Dealing with China-related NPLs and Investments - Strategic considerations
Client Alert 1—The Starting Point
Over the last ten years, Chinese companies have lent and invested extensively outside of China. A number of these off-shore investments have under-performed or even failed, raising concerns amongst banks and creditors but also creating opportunities for investors. This series of alerts discuss key considerations when dealing with such non-performing investments, the challenges and opportunities they present, and some of the innovative and practical solutions that in our experience will make a real difference to investors, lenders and creditors.
The measures in recent years to curb the informal shadow banking sector in Mainland China and to improve market discipline has led to greater urgency in resolving difficult and long-running non-performing situations.

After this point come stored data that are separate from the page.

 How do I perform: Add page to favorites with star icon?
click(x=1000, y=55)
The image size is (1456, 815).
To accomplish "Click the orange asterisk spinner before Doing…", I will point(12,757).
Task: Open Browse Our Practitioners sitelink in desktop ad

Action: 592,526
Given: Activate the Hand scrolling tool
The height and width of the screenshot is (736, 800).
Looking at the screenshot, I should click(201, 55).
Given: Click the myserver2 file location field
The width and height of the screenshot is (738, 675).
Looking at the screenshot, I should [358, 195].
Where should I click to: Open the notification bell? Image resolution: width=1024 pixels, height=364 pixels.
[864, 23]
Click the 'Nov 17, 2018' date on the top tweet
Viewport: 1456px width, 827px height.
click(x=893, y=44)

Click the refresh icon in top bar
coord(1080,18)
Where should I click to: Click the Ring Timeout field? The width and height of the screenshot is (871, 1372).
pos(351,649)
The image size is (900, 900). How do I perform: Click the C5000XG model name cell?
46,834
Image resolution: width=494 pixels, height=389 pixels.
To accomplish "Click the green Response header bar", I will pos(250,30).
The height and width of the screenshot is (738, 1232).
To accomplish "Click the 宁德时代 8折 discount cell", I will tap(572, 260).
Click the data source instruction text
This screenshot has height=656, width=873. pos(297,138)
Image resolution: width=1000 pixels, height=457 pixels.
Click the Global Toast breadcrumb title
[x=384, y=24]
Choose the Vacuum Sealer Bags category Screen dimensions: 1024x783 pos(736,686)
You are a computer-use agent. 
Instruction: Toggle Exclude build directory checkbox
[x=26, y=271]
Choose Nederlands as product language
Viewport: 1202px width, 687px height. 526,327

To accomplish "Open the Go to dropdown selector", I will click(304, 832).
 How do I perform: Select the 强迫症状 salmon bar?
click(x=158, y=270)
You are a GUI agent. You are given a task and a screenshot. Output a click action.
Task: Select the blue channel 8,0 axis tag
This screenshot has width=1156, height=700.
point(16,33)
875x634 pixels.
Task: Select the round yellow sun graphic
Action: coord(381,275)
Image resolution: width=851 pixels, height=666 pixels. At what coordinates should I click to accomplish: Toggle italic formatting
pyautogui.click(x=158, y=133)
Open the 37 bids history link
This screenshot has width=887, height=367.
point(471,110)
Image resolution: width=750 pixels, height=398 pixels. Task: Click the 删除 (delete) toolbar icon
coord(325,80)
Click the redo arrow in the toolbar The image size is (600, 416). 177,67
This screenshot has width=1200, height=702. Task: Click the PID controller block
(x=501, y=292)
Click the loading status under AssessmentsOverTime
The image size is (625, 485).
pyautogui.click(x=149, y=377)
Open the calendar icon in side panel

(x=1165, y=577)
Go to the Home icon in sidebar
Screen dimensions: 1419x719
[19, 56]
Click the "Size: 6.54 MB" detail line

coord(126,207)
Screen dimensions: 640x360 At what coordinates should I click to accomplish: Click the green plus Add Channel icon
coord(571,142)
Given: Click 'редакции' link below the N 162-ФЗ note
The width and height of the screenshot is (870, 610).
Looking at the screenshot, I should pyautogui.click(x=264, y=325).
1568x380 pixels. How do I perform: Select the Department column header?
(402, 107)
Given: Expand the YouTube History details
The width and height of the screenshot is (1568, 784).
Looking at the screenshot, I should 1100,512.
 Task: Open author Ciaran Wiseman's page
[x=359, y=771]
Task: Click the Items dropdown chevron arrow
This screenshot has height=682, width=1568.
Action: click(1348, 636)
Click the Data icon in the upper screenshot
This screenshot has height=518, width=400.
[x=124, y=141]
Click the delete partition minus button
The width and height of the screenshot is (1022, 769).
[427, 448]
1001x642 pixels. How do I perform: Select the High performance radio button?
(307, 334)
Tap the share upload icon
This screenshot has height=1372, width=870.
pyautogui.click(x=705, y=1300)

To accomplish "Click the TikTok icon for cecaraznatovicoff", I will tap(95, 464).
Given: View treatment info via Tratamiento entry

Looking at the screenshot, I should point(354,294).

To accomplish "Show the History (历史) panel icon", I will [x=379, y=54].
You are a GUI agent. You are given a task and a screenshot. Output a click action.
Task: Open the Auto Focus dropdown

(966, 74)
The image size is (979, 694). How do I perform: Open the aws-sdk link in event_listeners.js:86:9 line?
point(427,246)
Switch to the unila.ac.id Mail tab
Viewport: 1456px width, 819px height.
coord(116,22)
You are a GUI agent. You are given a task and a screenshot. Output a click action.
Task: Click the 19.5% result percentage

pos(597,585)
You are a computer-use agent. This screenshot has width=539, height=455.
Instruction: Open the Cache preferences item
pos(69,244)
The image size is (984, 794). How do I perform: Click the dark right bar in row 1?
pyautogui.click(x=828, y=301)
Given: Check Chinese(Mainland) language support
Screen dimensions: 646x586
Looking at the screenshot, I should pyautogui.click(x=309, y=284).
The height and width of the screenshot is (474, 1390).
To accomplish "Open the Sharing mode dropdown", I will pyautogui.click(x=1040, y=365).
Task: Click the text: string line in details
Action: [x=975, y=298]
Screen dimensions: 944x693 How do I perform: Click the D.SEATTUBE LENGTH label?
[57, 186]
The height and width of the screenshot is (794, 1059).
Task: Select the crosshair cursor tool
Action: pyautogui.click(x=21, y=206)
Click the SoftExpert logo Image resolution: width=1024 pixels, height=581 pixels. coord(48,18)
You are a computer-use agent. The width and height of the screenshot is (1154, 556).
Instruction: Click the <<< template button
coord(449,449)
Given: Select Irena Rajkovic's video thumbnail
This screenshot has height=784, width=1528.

Recovering loan and investments outside of China, however, can present additional challenges compared to purely domestic recoveries.
- there will often be complicated cross-border questions. For example, the investment may be in a Chinese business, held by a Caribbean holding company, with some assets outside China, and potentially listed in Hong Kong;
- the structure may not be a straightforward loan; it may be a bespoke equity or pseudo-equity investment or may involve complex funds structures;
- the management of the borrower may be uncooperative; and
- it may be difficult or even impossible to obtain information about the investment from public sources.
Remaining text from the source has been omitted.